Building in-browser autocomplete for millions of entries with Radix Tries

Published 13.01.2026 • Last modified 09.03.2026

Recently, I’ve gotten hooked on the game Elite Dangerous, a space flight simulation game which contains a 1:1 scale replica of the Milky Way galaxy. In the game, players can use ships to jump between star systems, with a very limited range (usually around 80 lightyears).

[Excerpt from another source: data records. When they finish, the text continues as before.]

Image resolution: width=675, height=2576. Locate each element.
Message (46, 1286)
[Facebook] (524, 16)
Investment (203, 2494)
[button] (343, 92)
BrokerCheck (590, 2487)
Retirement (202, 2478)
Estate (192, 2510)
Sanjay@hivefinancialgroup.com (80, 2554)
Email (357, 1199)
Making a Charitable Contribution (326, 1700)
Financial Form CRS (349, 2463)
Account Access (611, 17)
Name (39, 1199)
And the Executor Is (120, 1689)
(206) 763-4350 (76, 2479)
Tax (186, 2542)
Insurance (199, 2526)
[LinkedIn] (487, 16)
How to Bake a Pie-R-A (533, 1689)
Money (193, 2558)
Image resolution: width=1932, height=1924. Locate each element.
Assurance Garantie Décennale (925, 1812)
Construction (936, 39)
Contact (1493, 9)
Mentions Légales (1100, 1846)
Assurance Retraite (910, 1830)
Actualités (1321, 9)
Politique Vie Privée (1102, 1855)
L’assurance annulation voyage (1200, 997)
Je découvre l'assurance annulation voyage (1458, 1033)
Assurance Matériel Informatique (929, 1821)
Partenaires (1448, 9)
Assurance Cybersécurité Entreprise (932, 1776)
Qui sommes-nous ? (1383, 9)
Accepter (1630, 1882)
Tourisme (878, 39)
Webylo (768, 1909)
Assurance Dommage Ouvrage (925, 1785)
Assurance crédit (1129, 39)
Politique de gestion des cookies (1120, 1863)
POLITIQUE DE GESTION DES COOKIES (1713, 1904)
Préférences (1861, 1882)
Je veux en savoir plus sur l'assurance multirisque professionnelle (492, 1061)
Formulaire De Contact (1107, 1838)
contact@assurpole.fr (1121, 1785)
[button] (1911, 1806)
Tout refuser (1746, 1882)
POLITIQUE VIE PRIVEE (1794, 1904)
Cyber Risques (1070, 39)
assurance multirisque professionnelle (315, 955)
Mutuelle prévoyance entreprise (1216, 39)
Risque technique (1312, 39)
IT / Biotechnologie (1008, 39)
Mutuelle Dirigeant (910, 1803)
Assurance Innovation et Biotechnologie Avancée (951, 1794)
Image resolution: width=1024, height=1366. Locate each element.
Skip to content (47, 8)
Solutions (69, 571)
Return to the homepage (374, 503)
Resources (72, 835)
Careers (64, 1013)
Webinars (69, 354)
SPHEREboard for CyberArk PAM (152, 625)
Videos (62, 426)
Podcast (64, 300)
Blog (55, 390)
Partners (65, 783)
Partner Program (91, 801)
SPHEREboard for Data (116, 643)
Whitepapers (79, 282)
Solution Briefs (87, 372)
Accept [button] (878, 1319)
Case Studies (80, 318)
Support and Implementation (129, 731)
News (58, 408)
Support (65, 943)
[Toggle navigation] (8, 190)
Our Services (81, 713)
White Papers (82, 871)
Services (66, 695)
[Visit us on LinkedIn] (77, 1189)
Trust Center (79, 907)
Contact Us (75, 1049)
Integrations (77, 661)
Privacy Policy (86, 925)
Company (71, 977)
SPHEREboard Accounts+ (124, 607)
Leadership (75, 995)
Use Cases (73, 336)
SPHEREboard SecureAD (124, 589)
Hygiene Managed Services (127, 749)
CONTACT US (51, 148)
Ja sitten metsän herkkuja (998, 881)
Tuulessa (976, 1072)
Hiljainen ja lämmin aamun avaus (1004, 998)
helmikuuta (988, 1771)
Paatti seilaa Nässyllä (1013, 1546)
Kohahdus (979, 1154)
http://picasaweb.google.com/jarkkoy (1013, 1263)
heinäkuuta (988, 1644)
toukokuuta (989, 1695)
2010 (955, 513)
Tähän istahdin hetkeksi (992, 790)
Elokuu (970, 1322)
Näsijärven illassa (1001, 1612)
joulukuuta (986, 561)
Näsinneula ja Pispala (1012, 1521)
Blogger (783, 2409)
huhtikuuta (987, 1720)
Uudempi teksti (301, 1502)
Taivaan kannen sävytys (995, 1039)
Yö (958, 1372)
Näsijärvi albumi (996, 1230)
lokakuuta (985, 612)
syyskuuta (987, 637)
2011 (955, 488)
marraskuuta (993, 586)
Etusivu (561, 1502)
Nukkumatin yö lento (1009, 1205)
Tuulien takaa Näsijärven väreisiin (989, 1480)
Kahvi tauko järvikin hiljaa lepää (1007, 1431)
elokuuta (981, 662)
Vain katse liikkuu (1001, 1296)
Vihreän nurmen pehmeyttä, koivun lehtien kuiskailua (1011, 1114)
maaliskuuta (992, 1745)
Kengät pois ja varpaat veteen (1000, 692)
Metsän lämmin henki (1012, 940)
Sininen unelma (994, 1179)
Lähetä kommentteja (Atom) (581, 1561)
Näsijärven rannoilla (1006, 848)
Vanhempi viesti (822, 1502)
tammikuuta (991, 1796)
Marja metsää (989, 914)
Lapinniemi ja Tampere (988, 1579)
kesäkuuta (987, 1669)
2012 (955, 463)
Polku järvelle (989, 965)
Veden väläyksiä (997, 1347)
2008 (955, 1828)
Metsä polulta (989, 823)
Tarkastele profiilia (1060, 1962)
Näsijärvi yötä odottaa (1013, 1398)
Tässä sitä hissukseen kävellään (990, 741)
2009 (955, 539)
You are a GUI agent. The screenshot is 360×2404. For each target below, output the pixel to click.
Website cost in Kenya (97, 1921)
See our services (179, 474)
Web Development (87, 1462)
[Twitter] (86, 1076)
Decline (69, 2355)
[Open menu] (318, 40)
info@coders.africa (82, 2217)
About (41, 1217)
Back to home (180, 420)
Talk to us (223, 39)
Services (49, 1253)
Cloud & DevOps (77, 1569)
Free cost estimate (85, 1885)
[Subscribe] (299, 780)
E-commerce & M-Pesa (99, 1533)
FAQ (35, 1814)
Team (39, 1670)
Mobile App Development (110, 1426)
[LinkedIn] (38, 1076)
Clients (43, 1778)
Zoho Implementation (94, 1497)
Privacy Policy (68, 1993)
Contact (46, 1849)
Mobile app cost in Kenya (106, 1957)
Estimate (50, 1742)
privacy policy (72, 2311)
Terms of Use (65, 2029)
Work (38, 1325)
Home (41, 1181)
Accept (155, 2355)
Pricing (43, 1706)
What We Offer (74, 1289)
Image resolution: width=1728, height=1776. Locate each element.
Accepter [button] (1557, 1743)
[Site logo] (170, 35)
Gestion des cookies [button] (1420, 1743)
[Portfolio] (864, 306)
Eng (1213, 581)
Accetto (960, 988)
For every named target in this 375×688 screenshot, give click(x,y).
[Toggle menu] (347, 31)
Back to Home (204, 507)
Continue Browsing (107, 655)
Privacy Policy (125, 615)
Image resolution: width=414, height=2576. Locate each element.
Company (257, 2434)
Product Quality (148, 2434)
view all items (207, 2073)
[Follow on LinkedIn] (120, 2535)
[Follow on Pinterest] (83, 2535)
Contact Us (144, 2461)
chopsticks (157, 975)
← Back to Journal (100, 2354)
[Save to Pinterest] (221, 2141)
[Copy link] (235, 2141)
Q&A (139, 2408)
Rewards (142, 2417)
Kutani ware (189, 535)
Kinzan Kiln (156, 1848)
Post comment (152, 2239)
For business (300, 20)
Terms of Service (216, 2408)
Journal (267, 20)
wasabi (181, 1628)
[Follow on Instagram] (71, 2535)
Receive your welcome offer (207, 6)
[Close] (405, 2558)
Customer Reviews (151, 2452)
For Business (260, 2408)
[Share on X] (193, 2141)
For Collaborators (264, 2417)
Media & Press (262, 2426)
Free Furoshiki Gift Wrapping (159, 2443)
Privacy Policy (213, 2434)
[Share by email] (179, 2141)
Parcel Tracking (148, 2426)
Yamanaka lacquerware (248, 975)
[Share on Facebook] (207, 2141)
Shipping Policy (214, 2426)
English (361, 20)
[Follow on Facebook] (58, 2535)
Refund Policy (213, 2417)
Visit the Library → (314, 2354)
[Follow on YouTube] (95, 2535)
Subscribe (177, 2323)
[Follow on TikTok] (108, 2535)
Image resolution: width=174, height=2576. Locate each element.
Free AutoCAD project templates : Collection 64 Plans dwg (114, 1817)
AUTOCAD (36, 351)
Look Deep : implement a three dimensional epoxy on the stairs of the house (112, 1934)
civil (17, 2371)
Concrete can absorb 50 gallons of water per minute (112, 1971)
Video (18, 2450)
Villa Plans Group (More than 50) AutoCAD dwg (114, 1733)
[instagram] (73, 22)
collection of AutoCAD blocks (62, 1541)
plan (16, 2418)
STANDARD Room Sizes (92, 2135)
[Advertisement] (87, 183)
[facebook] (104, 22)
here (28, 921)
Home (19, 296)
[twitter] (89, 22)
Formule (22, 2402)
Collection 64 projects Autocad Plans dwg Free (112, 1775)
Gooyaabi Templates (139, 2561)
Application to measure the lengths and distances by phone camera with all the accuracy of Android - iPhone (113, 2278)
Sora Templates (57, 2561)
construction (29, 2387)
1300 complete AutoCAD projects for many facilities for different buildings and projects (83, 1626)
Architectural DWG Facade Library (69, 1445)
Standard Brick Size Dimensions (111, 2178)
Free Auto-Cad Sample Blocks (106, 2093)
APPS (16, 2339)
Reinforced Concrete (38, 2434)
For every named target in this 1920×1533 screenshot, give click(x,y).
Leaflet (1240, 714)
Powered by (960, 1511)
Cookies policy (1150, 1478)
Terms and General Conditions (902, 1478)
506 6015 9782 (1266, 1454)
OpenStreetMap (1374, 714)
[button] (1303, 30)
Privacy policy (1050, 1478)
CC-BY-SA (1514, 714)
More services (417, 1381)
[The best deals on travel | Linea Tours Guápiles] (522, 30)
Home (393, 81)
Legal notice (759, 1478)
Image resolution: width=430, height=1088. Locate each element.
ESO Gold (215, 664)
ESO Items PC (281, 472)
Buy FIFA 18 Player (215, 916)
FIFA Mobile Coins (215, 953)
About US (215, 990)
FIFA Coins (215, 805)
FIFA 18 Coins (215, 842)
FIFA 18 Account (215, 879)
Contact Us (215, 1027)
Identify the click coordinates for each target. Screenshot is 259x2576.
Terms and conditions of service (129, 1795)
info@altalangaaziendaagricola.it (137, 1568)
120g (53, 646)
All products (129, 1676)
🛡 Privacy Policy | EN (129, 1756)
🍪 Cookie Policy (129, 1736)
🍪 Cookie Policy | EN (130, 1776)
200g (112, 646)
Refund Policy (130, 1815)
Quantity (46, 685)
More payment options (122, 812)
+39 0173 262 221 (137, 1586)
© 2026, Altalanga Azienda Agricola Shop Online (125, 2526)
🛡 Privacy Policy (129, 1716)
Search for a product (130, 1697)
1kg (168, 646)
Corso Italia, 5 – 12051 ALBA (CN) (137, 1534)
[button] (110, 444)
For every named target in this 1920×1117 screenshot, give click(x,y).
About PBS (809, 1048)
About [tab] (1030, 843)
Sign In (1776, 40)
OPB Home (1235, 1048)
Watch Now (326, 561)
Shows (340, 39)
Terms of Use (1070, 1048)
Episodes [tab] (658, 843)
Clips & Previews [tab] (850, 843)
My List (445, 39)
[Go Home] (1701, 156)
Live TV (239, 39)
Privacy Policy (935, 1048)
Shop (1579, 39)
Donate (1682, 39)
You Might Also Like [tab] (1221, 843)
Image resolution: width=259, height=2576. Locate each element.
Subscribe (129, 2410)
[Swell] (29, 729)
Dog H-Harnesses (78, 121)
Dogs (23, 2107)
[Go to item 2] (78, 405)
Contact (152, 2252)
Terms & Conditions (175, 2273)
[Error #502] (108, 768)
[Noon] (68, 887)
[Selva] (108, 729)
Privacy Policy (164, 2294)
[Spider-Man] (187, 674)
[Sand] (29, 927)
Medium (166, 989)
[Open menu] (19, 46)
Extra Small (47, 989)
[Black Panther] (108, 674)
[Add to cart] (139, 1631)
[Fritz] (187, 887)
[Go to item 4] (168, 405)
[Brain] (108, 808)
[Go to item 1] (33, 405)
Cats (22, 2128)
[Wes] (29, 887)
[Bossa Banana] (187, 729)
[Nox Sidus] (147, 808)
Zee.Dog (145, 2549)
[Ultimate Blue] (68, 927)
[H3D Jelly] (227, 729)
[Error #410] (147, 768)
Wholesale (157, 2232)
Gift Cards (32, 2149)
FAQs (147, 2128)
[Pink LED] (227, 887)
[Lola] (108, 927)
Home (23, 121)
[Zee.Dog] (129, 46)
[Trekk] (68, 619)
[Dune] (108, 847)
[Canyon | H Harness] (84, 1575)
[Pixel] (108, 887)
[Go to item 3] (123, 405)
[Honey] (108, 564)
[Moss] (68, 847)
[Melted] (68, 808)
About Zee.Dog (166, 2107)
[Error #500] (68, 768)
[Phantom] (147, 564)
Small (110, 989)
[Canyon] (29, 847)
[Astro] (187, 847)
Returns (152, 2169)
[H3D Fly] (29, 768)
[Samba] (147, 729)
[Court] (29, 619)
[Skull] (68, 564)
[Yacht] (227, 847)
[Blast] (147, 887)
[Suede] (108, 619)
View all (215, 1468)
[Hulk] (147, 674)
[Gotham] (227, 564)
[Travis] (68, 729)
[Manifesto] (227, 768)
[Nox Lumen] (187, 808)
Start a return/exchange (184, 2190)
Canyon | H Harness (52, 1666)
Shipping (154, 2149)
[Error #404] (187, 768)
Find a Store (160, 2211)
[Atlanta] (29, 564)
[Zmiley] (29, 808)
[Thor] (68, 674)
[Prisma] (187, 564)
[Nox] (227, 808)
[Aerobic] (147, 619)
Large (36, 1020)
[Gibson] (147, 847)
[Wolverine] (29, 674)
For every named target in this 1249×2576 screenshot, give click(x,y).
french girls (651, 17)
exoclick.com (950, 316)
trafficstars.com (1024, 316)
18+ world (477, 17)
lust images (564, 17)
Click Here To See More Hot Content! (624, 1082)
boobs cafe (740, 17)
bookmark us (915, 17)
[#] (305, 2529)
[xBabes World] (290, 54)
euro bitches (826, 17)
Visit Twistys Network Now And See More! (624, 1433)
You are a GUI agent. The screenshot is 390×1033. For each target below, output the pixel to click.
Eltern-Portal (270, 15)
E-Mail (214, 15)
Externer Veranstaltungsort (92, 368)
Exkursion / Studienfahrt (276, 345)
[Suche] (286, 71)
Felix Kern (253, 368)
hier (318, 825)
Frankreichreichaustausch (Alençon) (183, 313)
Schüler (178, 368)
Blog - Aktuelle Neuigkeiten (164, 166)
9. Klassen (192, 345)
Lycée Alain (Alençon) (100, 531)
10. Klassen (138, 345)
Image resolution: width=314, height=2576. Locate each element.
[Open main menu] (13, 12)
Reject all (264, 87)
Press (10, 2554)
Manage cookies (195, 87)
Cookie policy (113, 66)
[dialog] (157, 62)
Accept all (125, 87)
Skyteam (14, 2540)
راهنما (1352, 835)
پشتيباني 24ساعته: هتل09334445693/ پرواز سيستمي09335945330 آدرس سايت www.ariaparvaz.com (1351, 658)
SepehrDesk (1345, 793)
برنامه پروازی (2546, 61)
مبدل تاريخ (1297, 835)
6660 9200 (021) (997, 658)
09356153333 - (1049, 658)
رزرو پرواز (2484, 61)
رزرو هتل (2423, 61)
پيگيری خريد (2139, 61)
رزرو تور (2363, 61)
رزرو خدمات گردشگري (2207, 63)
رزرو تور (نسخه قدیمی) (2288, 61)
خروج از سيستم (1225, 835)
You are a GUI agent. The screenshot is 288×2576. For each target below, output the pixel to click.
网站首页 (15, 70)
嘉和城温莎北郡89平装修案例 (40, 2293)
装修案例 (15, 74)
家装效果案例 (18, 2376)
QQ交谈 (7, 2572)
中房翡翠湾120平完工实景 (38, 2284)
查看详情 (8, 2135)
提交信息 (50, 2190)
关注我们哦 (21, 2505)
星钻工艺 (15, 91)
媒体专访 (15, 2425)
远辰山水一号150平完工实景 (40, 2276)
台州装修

There are around 400 million stars discovered by players. A small fraction, around 4.4 million of them, are especially important for explorers. They are a specific type of star, the neutron star¹. I’ve been working on a web app which (among other things) visualizes neutron stars in a galaxy view.

Screenshot of galaxy visualizer, showing stars scattered around in the form of a galactic plane — There are about 4.3 million stars in this screenshot, and the browser is happily rendering it at 144fps thanks to Three.js and WebGPU.

To make the experience of the search box better, I decided to build an autocomplete system that shows suggestions for star names as you type.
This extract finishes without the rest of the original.